The Dollar Bottom – Goldman Sachs
US Economics team of Goldman Sachs on Friday trimmed their expectations
for Fed hikes, dropping the June hike for next month and removing a
March hike from 2017.
Key Quotes
“Overall,
their hiking profile is therefore 50 bp less over the next 18 months,
though it remains the case that the cumulative tightening they foresee
by end-2017 (125 bp) dwarfs what interest rate futures now price on that
horizon (35 bp). Seen from the perspective of our Dollar forecast,
which is for the Dollar to rise 15 percent over the next two years as US
monetary policy is normalized, what matters is the overall hiking
cycle. Here, our Economists have kept their expectation for the terminal
rate unchanged at 3.38 percent, so that their forecast change makes the
hiking cycle a bit slower (by two quarters), but not smaller. We
therefore see some near-term downside risk to our bullish Dollar view,
but less change to the long-run fundamental view.
Last week’s
disappointment on payrolls offers an important insight on positioning.
Even though the data were a material disappointment –the Dollar rose
marginally in the minutes after the release, a testament to just how low
expectations have fallen with respect to US growth and the Fed.
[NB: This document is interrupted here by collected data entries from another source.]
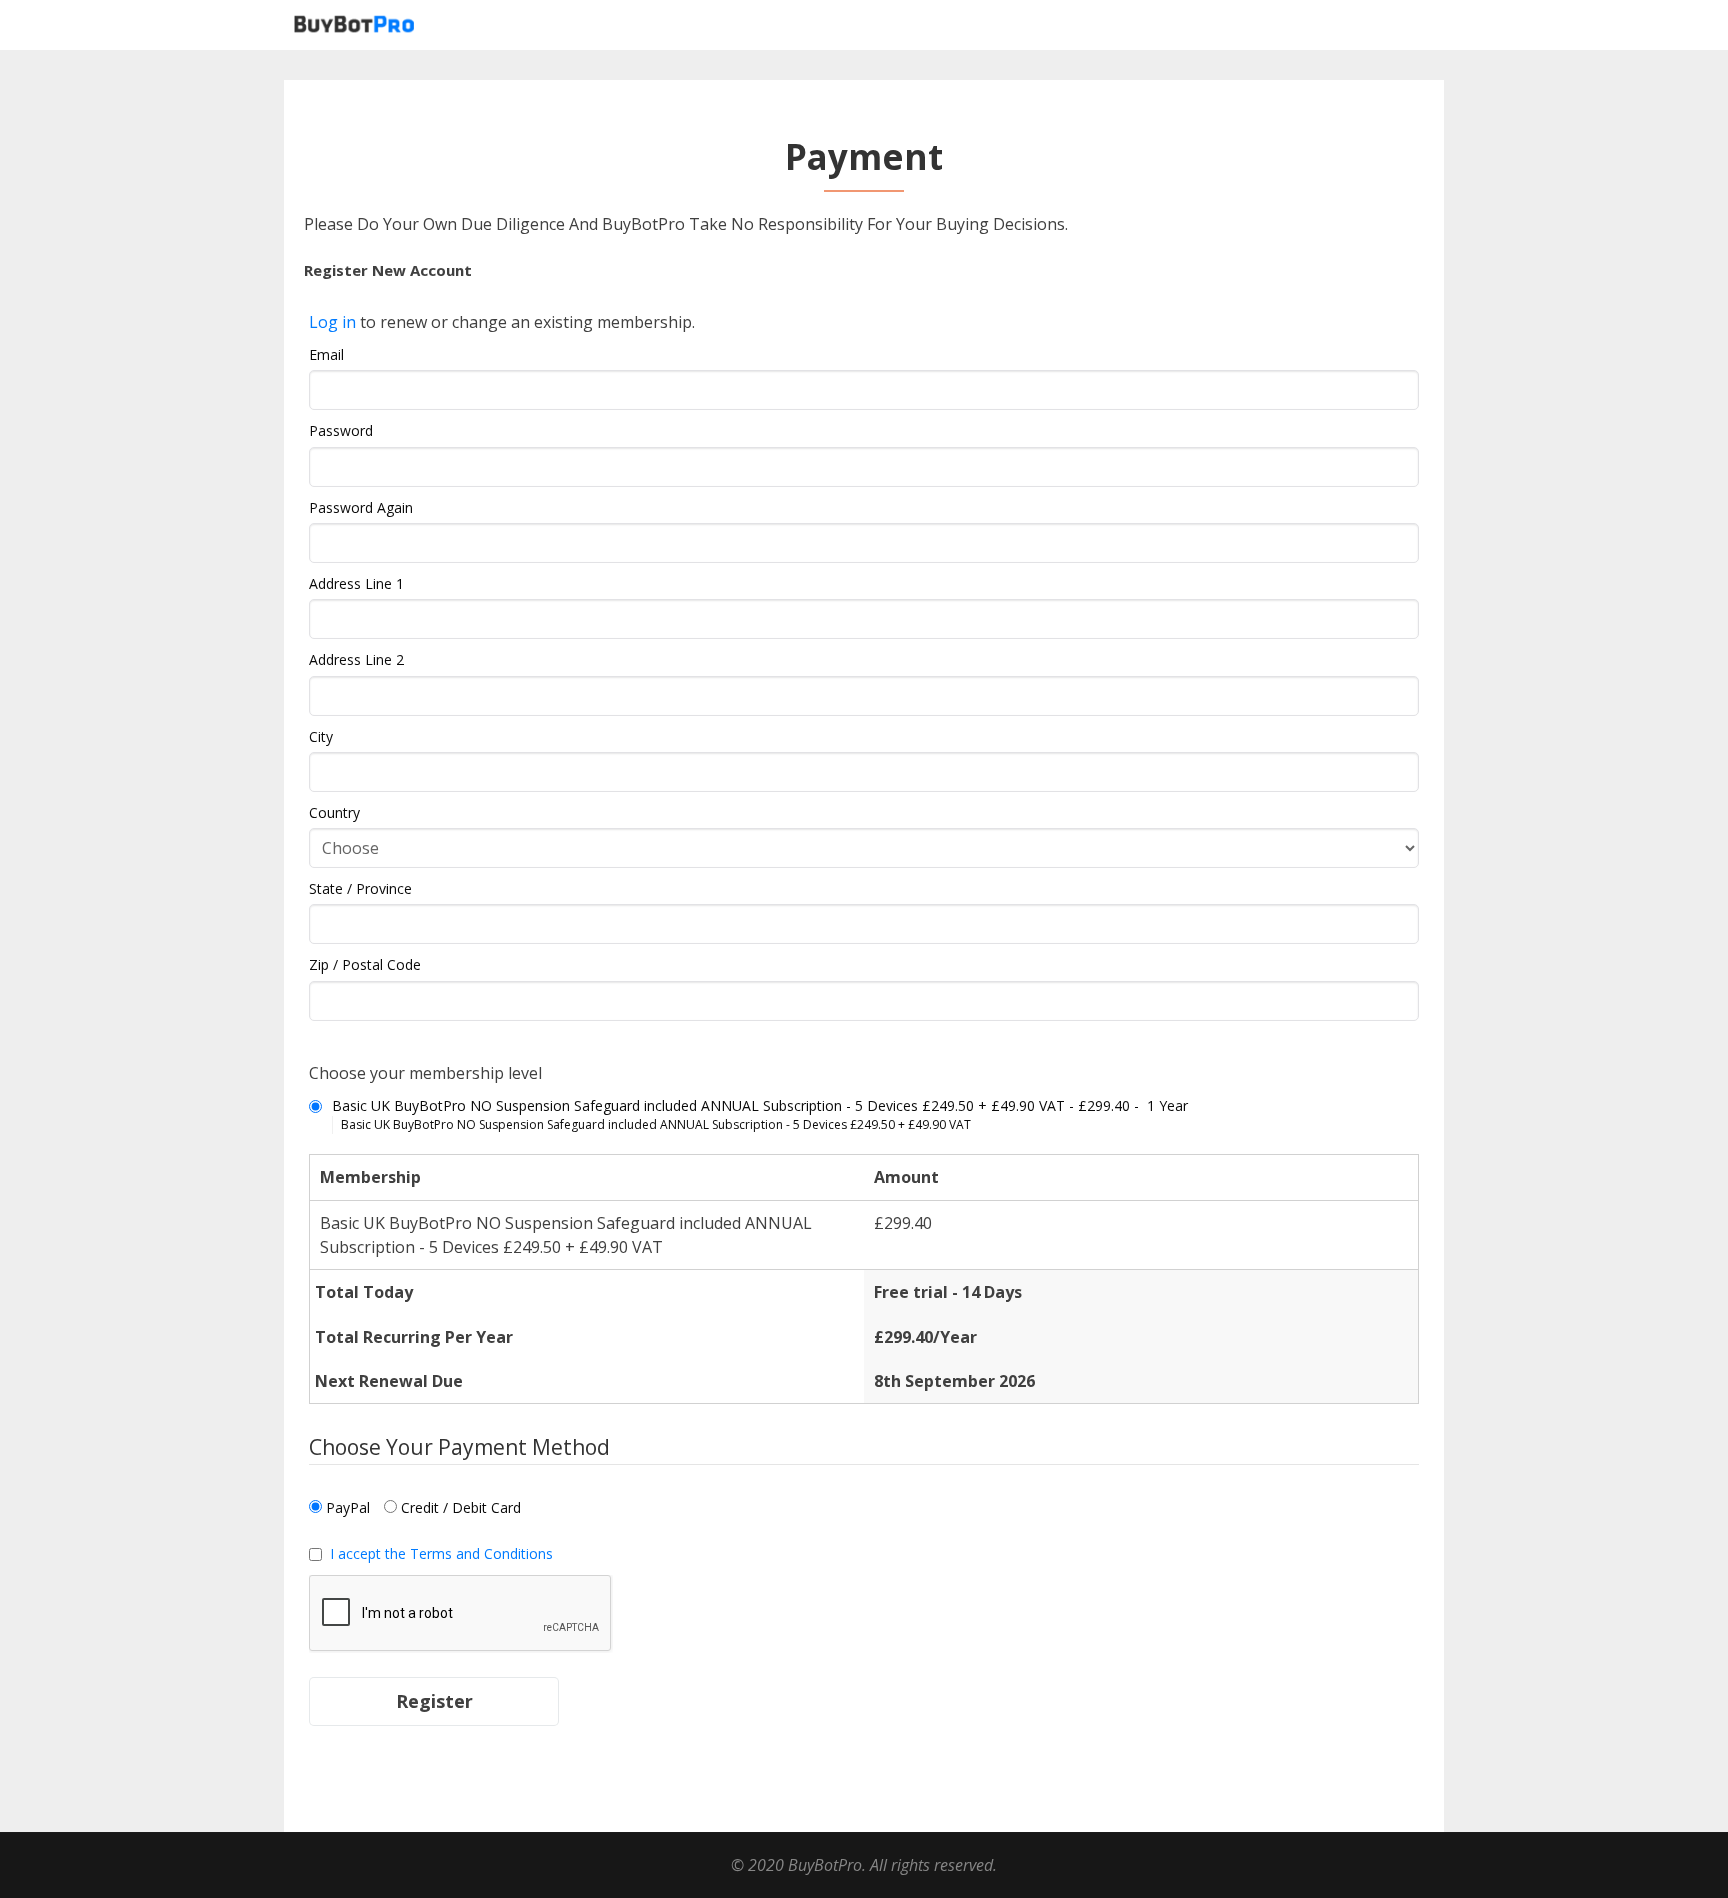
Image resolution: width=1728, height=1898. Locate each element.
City (321, 736)
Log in (332, 322)
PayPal (346, 1507)
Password (341, 430)
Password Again (361, 507)
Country (334, 812)
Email (326, 354)
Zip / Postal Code (365, 964)
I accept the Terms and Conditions (441, 1553)
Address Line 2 (356, 659)
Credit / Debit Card (459, 1507)
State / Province (360, 888)
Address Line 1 (356, 583)
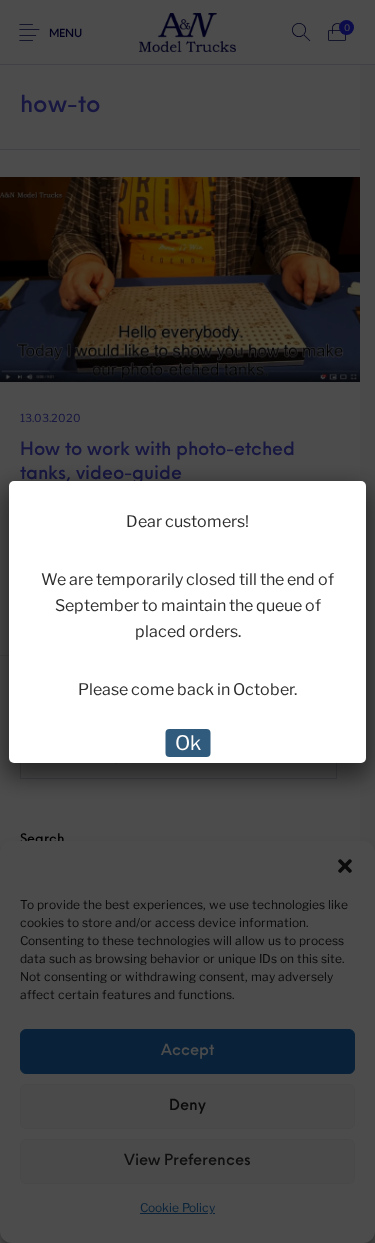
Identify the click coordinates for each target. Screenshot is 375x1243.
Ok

This
corroborates the CFTC’s Commitment of Traders report, which shows that
short Dollar positioning is now the most sizeable since early-2013. It
is fairly clear therefore that – from the perspective of the Fed – the
Dollar has reached a bottom.
But, in a way, the Fed has been
something of a sideshow for the Dollar recently. After all, it was the
decision by the BoJ not to take action last month that set in motion
that last round of Dollar weakening.”